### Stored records

====

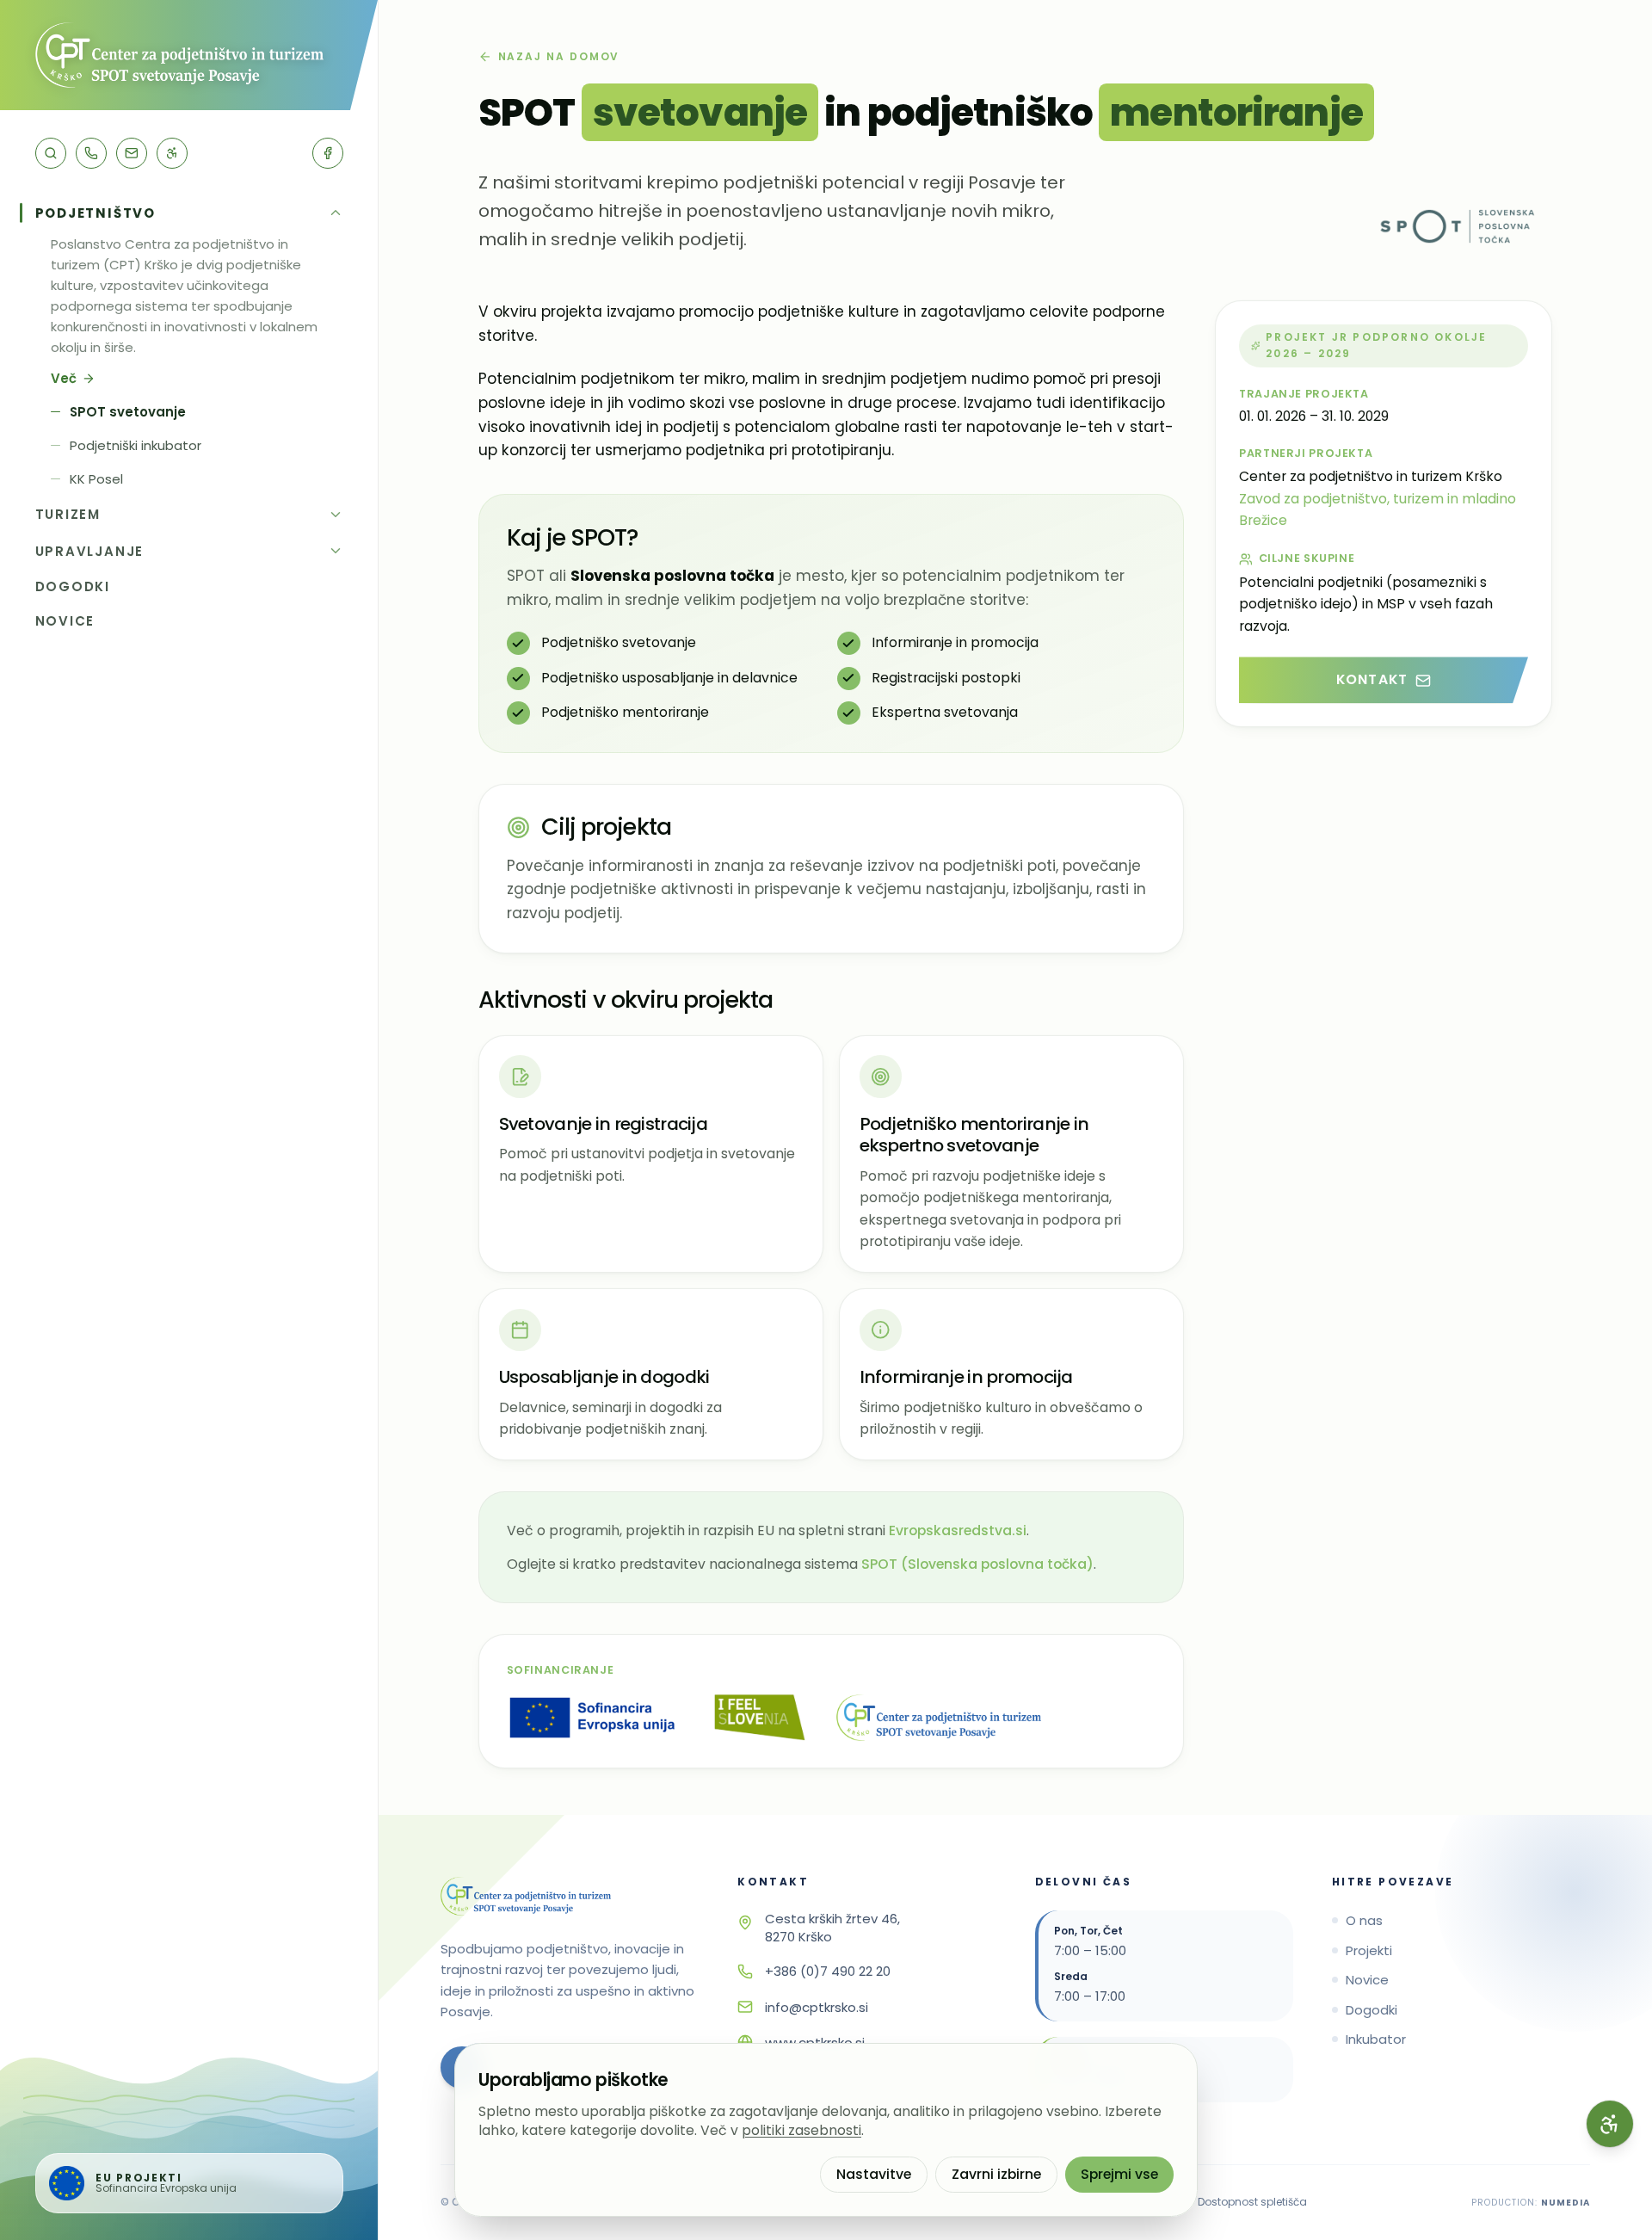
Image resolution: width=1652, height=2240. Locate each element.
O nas (1364, 1920)
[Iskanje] (50, 153)
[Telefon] (91, 153)
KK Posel (96, 479)
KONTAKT (1372, 679)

====

### WHAT THE TASK REQUIRES
The preceding entries should be duplicated word for word; no picture belongs in the copy.

### ANSWER
Image resolution: width=1652, height=2240. Locate each element.
O nas (1364, 1920)
[Iskanje] (50, 153)
[Telefon] (91, 153)
KK Posel (96, 479)
KONTAKT (1372, 679)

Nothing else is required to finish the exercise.